Aujourd’hui, les finances communales sont maintenues sous perfusion par des dispositifs exceptionnels, comme le plan Oxygène. Ces aides permettent, pour un temps, de préserver l’équilibre apparent. Mais elles masquent la réalité d’un déséquilibre sous-jacent, renforcé par l’explosion des charges de pensions et le transfert progressif de responsabilités sociales – notamment vers les CPAS – sans financement structurel à la clé⁽²⁾.

Faut-il miser sur de nouvelles taxes ?

Face à cette situation, une réponse facile consiste à évoquer de nouvelles recettes. La taxation des plus-values mobilières revient avec insistance dans le débat fiscal belge. Présentée comme une mesure de justice, elle peine toutefois à convaincre par sa portée réelle. Le rendement budgétaire attendu est faible – quelques centaines de millions d’euros –, incertain dans sa mise en œuvre, et potentiellement risqué pour notre attractivité économique⁽³⁾.

Elle n’est pas inutile en soi. Mais elle n’est pas la solution à la crise structurelle de nos finances publiques. Elle relève davantage du symbole que du levier de transformation. Comme si l’illusion convenait à tout le monde.

L’avenir : gouverner avec des moyens finis

La conclusion n’a rien de spectaculaire. Elle est au contraire d’une sobriété brutale : nous devons réapprendre à gouverner avec des moyens finis. Cela suppose non pas de renoncer à l’action publique, mais de mieux l’administrer, de la recentrer, de la rendre plus lisible et plus rigoureuse.
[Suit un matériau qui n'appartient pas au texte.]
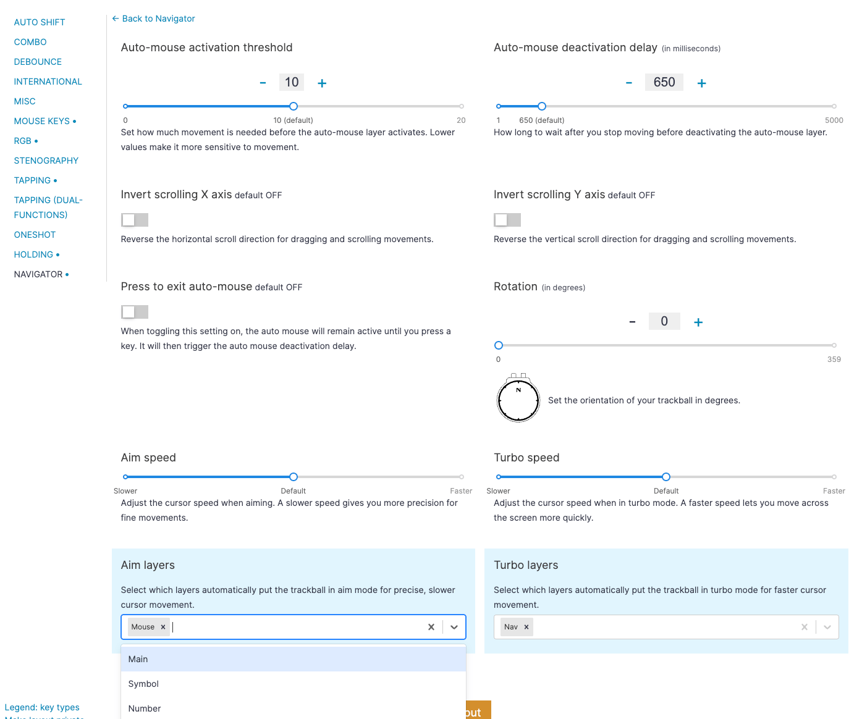
Task: Decrease the auto-mouse deactivation delay with minus
Action: [x=629, y=82]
Ce virage peut être porteur de sens. Il peut conduire à des politiques plus cohérentes, des budgets plus transparents, des choix plus assumés. Il exige surtout de rompre avec la culture de l’illusion budgétaire.

Le temps n’est plus à l’addition. Il est à la consolidation. Non pas par contrainte punitive, mais parce que l’intelligence politique, demain, ne se mesurera plus à la générosité affichée des projets, mais à leur capacité à s’inscrire durablement dans un cadre soutenable.
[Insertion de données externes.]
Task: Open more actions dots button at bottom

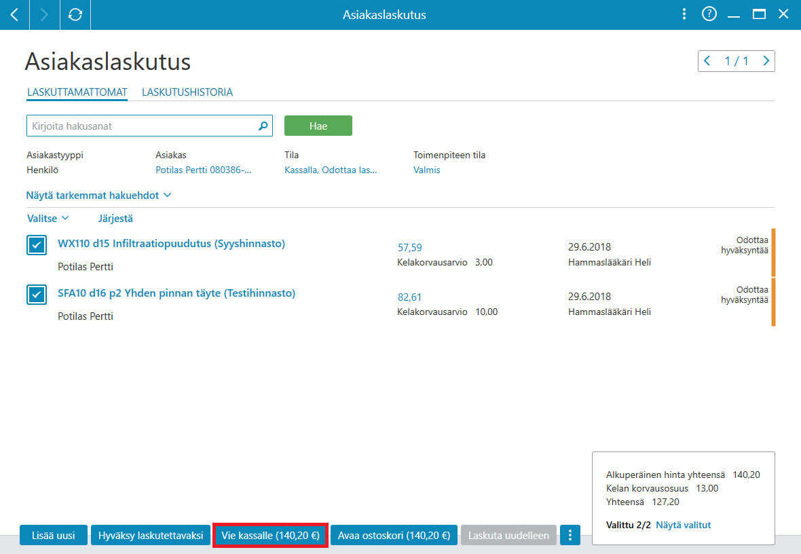Action: [x=570, y=535]
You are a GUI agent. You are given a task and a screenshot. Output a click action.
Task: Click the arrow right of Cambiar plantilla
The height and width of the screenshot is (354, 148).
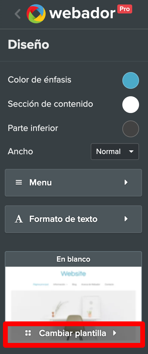point(115,333)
Conclusion – Une maturité politique à reconquérir

Le choc de la réalité budgétaire peut être l’occasion d’une forme de maturité démocratique. La fiscalité belge, comme l’ensemble de notre système public, n’a pas besoin d’une nouvelle rustine. Elle a besoin d’un changement de culture. D’une acceptation collective du fait que tout besoin exprimé n’est pas forcément un droit exigible, et que toute dépense légitime n’est pas nécessairement une dépense possible.

Ce n’est pas une tragédie. Ce n’est pas une défaite. C’est peut-être, tout simplement, le retour à l’essence même du politique : choisir, prioriser, arbitrer. Et le faire non pas par résignation, mais en conscience.

Références

¹ Belfius Strategic Research, Situation financière 2025 des pouvoirs locaux wallons et enjeux financiers de la mandature communale 2025-2030, juin 2025

² Ibid., voir notamment les pages consacrées à la cotisation de responsabilisation et à l’impact de la limitation des allocations de chômage sur les CPAS.

³ Voir Projet de loi-programme 2025, Doc. parl., Chambre, DOC 56 0909/026, Titre 2, chapitre 3, Section 3 ; et Service d’étude de la Chambre, Note d’impact sur la taxation des plus-values mobilières, mai 2025.